**СПИСОК ЗАДАНИЙ**
#1 Перепишите дословно часть текста об Антонии Подольском: всё от слов «Действительно, страх во» и до слов «труды Отцов Церкви.».
#2 Сократите абзац текста об Антонии Подольском, начинающийся словами «Действительно, страх во времена Антония Подольского», и оформите его в виде списка с сохранением основных фактов.
#3 Напишите продолжение текста об Антонии Подольском, начиная сразу после его последнего предложения.

**ПРИВЕДЁННЫЙ ФРАГМЕНТ**

§ §

Он согласен, что незнание будущего часто рождает страх, но не склонен мелочно утешать своего адресата. «Ведай будущее, — пишет он, — ты умрешь и как все предстанешь перед Страшным судом». Так стоит ли трепетать, вместо того чтобы праведно жить? Антоний издевается над страхом перед перипетиями земной жизни, над тем, что его адресат боится бывать в некоторых местах (надо думать, во дворце, где действительно было опаснее, чем в других местах столицы). Чтобы изгнать страх, он советует как можно чаще бывать именно в пугающем месте, — а то смотри, как бы не состарился смех над тобой с тобою! Антонию смешно, что человек способен бояться жизни больше, чем вечной расплаты, и князя больше, чем Бога.
Не бояться следует, а бороться за правду, ибо правда спасает, как броня. Господь дал человеку необходимое оружие для спасения и победы над врагами, а теперь, по словам апостола, «время уже нам, лежащим и как бы спящим, восстать!».
Действительно, страх во времена Антония Подольского усыплял людей, старавшихся утопить свой мятущийся разум в вине. Пьянство было характерно для многих умных и честных людей России, какое-то время спасался вином от страшной действительности и сам писатель-публицист, пришедший в Москву в Смутное время из окрестностей Троице-Сергиева монастыря (где в начале XVII века располагался мужской Подольский монастырь). Как и Хворостинин, это был светский человек — подьячий, с 1614 по 1617 год работавший в Разрядном приказе, в его Денежном столе (отделе), занимавшемся финансовыми операциями и производством денег на Монетном дворе. Как и Хворостинин, помимо государственной службы Антоний Подольский много времени и сил отдавал самообразованию, изучал грамматику, поэтику, риторику, логику, философию, читал Священное Писание и труды Отцов Церкви.

§ §

**ИСХОДНЫЕ СТРОКИ**
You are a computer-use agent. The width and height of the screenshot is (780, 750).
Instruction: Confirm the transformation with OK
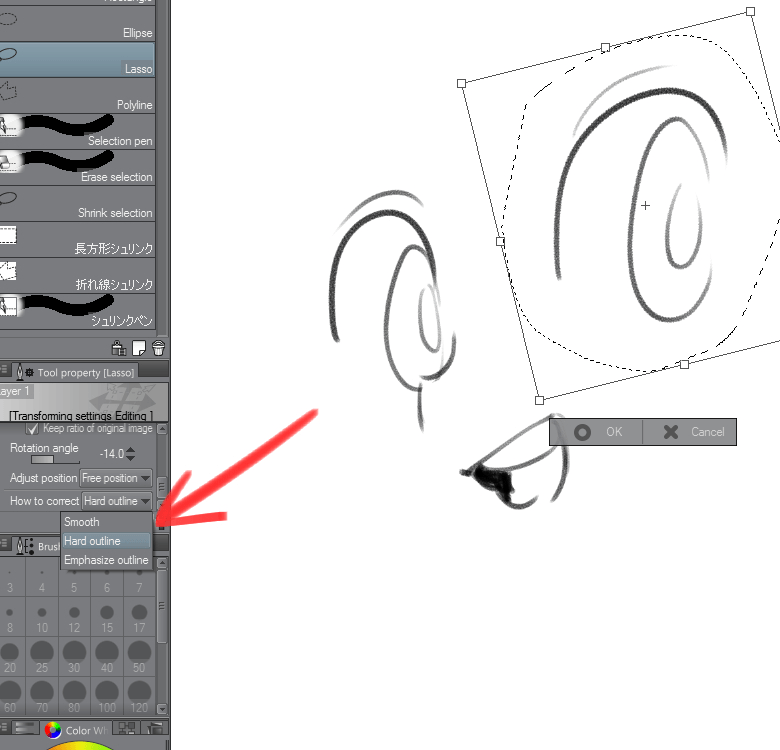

§ §

**ОТВЕТЫ К ЗАДАНИЯМ**
#1
Действительно, страх во времена Антония Подольского усыплял людей, старавшихся утопить свой мятущийся разум в вине. Пьянство было характерно для многих умных и честных людей России, какое-то время спасался вином от страшной действительности и сам писатель-публицист, пришедший в Москву в Смутное время из окрестностей Троице-Сергиева монастыря (где в начале XVII века располагался мужской Подольский монастырь). Как и Хворостинин, это был светский человек — подьячий, с 1614 по 1617 год работавший в Разрядном приказе, в его Денежном столе (отделе), занимавшемся финансовыми операциями и производством денег на Монетном дворе. Как и Хворостинин, помимо государственной службы Антоний Подольский много времени и сил отдавал самообразованию, изучал грамматику, поэтику, риторику, логику, философию, читал Священное Писание и труды Отцов Церкви.

#2
- Во времена Антония Подольского страх усыплял людей, которые топили свой мятущийся разум в вине. Пьянство было характерно для многих умных и честных людей России.
- Какое-то время вином спасался и сам писатель-публицист. В Смутное время он пришёл в Москву из окрестностей Троице-Сергиева монастыря, где в начале XVII века располагался мужской Подольский монастырь.
- Как и Хворостинин, он был светским человеком, подьячим. С 1614 по 1617 год он служил в Денежном столе Разрядного приказа. Этот стол занимался финансовыми операциями и производством денег на Монетном дворе.
- Помимо службы он занимался самообразованием: изучал грамматику, поэтику, риторику, логику и философию, читал Священное Писание и труды Отцов Церкви.

#3
Антоний, по-видимому, не участвовал в братоубийственной борьбе и народном ополчении против интервентов во время Смуты, не столь очевидны для него были ужасные последствия нетерпимости и идеологической конфронтации. Он вряд ли, по крайней мере в начале своей литературной деятельности, смог бы понять гуманную примирительную позицию Хворостинина, но, в отличие от князя Ивана Андреевича, Антоний вступил в активную борьбу с пороками общества, не замкнувшись в камерном литературном творчестве.
Как яростный проповедник-полемист, Антоний Подольский выходит на площадь и читает свои труды перед народом, многих, как свидетельствовали его враги, увлекая за собой. Одно из первых его известных произведений — пламенное «Слово о многопотопном и прелестном пьянстве» (1619–1620 годы){30}. Автору отлично знакомо это порочное увлечение, и, борясь с собой, он борется с опаснейшим общественным недугом, подхлестнутым Смутой и усиливавшимся под духовной диктатурой Филарета.
Помимо страха и пьянства, Антоний Подольский обличает стихами и прозой блуд, пишет и говорит «О слабом обычае человеческом», призывая заботиться «О чести родителей своих», рассуждает «О прелестном сем и видимом нами свете и о живущих нас всех человеках в Новом завете», «О человеческой плоти», а позже — «О царствии небесном, Богом дарованном и вечном, и о славе святых» [2] . При богатом богословском «антураже» автор выступает, как правило, с позиций простой, народной правды, ищет в мире справедливости к человеку.
2
Большинство названных сочинений до сих пор не изданы (о них см. в работе В.К. Былинина); «Слово о царствии небесном» опубликовано: Православный собеседник. Казань, 1864. Ч. 1. С. 108–126, 227–246.